Presentation Title: Five Things Every Programmer (and DBA) Should Know about Oracle
Abstract: One idea being widely propounded among many software developers is that software should be allowed to freely access data without any regard for how or where the data is stored. Although this idea sounds appealing, it frequently fails in practice. Software applications which treat data storage as a "black box" often suffer from widespread problems with performance, contention, and high resource consumption. These problems can be particularly acute when frameworks like Hibernate or Enterprise Java Beans are in use. Improper use of databases can increase the complexity of application code while degrading performance, limiting scalability and rendering multi-threading ineffective. Proper use of databases should simplify application design and support a high degree of concurrency across many users and applications.
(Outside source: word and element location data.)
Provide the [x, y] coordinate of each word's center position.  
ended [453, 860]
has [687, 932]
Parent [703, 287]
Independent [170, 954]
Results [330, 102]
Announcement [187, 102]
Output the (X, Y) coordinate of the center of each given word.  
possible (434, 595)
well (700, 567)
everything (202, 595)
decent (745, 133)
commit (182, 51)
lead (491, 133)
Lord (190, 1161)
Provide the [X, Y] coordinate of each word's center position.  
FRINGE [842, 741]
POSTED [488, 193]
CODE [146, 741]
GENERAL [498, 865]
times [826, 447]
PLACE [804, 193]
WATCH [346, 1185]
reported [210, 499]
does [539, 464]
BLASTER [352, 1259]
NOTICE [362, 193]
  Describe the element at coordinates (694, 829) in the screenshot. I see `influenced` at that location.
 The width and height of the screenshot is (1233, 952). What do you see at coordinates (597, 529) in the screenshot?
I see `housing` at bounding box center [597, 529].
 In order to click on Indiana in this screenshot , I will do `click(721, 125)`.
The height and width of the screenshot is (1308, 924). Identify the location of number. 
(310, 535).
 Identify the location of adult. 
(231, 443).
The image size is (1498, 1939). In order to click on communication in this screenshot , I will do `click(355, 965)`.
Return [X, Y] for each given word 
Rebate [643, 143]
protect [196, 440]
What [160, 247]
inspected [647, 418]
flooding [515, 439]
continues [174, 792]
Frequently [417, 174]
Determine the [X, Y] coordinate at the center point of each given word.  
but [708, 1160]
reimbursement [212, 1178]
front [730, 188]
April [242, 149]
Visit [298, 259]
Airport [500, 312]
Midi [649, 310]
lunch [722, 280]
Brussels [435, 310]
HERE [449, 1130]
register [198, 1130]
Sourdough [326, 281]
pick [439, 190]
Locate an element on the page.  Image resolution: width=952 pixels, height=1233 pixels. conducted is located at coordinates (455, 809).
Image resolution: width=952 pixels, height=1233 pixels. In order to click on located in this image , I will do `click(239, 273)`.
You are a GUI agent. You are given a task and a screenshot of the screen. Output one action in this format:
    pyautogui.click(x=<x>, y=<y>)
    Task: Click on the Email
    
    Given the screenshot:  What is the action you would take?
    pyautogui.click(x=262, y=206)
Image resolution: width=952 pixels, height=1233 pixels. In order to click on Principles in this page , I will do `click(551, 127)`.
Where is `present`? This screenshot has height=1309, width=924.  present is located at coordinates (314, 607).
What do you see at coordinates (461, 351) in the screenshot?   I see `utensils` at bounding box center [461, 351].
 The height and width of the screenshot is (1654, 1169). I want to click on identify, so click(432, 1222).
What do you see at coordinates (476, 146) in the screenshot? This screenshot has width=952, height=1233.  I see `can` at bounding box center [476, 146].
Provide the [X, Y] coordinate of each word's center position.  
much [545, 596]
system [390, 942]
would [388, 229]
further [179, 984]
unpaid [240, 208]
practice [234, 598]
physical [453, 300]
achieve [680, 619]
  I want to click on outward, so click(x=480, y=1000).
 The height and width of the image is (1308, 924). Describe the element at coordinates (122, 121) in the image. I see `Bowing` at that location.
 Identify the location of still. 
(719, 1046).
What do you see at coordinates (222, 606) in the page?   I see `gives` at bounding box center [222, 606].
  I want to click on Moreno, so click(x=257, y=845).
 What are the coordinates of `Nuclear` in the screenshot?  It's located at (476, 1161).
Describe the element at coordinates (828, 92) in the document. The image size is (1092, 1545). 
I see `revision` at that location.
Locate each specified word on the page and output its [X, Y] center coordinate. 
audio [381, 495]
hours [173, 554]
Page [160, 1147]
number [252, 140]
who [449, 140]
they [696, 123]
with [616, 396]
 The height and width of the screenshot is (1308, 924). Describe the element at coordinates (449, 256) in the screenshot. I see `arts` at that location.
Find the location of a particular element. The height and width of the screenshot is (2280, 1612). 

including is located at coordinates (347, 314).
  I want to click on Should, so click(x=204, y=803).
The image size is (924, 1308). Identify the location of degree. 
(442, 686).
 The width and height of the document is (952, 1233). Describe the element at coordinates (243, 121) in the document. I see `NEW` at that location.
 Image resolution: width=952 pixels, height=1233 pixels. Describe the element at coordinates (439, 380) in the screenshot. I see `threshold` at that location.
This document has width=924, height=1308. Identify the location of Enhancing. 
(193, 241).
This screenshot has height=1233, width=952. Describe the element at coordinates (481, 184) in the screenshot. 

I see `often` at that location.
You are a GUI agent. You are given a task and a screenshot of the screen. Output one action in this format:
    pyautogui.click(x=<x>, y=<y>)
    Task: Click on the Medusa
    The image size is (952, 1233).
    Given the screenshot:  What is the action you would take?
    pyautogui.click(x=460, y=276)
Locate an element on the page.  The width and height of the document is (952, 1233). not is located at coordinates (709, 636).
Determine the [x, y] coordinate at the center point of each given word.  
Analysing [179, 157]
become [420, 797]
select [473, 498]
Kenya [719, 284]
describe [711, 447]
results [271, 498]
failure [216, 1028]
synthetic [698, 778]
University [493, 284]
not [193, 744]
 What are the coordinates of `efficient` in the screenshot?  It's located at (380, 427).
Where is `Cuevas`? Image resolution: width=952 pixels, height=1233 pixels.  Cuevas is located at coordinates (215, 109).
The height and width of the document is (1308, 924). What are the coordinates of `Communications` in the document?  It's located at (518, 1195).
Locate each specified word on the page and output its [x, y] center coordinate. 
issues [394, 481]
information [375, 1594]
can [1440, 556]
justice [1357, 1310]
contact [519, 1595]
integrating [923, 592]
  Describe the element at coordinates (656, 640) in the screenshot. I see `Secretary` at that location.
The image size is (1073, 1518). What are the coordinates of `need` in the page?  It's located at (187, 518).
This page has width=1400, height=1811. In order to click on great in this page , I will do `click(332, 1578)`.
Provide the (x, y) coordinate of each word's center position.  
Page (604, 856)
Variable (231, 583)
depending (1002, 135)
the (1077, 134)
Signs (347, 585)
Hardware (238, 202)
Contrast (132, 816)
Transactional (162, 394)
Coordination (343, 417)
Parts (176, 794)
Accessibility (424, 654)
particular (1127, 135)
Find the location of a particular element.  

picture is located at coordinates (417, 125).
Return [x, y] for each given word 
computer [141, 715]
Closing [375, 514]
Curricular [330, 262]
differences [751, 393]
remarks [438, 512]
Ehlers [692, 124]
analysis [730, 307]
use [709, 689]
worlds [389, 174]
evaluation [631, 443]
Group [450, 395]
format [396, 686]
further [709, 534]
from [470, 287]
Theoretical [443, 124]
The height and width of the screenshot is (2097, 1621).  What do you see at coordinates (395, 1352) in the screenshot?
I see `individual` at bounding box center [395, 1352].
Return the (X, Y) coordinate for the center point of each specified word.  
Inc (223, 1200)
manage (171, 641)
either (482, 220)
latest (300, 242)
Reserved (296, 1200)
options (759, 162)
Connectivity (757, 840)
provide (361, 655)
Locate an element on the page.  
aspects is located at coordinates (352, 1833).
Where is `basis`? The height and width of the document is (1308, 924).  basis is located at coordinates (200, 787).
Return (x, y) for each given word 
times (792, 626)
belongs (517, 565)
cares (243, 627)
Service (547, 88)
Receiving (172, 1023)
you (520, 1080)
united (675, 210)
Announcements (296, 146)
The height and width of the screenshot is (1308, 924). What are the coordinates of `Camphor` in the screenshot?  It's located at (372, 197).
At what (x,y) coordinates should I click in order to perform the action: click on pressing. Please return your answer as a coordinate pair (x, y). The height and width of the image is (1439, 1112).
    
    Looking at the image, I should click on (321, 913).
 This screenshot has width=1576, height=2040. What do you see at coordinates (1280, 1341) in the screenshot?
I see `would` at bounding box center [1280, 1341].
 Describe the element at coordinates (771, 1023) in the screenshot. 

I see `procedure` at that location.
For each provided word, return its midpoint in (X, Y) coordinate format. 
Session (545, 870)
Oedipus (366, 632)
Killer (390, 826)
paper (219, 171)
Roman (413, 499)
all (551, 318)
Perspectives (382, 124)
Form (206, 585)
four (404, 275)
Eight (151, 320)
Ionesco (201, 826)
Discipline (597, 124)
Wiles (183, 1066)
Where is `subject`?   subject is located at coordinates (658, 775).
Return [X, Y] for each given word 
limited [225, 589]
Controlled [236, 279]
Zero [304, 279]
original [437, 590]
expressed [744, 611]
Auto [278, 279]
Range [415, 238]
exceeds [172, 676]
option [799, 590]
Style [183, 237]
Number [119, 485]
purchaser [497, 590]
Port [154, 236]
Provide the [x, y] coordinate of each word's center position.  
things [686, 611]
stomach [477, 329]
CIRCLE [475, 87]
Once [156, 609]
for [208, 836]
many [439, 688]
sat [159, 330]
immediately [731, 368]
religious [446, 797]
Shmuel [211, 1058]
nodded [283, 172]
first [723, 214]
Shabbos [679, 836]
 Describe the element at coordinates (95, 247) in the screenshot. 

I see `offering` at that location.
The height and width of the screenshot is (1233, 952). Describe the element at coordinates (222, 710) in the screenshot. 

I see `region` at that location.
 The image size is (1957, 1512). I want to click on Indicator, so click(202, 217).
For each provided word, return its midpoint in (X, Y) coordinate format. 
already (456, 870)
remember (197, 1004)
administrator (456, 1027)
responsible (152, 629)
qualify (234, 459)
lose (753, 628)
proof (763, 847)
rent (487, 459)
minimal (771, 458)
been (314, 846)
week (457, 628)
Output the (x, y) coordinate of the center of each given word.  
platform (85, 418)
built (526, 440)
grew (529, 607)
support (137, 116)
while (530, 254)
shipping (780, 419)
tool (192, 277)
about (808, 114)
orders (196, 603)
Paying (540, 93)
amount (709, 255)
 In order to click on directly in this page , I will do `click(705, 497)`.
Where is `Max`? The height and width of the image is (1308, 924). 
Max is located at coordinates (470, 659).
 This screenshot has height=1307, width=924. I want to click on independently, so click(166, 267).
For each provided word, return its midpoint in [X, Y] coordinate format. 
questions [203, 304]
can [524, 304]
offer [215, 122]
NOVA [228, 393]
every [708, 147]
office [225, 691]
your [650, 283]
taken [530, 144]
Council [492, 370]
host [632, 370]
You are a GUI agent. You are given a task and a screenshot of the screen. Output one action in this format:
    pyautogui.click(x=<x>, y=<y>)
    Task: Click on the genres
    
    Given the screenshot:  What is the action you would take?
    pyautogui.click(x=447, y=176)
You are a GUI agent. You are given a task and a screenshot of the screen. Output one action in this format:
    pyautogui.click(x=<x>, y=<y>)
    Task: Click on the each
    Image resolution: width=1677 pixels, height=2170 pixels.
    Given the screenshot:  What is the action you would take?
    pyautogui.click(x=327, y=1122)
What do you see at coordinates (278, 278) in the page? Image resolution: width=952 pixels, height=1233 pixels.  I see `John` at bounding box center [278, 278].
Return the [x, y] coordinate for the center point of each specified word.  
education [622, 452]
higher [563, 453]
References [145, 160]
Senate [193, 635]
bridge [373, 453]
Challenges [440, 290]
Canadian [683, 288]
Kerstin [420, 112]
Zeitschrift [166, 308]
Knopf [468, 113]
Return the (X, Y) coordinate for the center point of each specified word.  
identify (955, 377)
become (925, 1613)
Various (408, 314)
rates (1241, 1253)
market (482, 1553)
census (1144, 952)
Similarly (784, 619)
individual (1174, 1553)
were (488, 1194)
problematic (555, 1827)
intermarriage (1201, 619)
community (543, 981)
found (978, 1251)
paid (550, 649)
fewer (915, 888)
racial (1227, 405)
This presentation will demonstrate several fallacies of the "black box" approach, using examples based on Oracle and other databases. The presentation will examine several key concepts regarding Oracle, which every software architect, developer and DBA using Oracle should understand. Topics will span several areas where developers and architects are prone to make mistakes. These will include problems related to Commits and Rollbacks, generation of unique identifiers, use of inefficient data types, locking mechanisms, data filtering and several other critical areas. The intent of the presentation is to help developers and DBA's avoid many common pitfalls arising from the "black box" approach to data storage.
Biography: Andrew Zitelli has over thirty years of experience as a software developer, data architect and performance analyst. He has served as a consultant to the aerospace, semiconductor, steel, and pharmaceutical industries. Andrew is proficient working with a broad range of operating systems and languages and has over 25 years experience working with ten different relational database products, including 18 years working with Oracle. He holds MS and BA degrees in Computer Science.
Andy is a previous presenter on Oracle performance topics at Hotsos Symposia in 2007, 2008, 2009, and 2010. In 2010, he also presented at the Michigan OakTable Symposium (MOTS) and the Northern California Oracle User's Group (NoCOUG). Andrew is a member of the OakTable Network.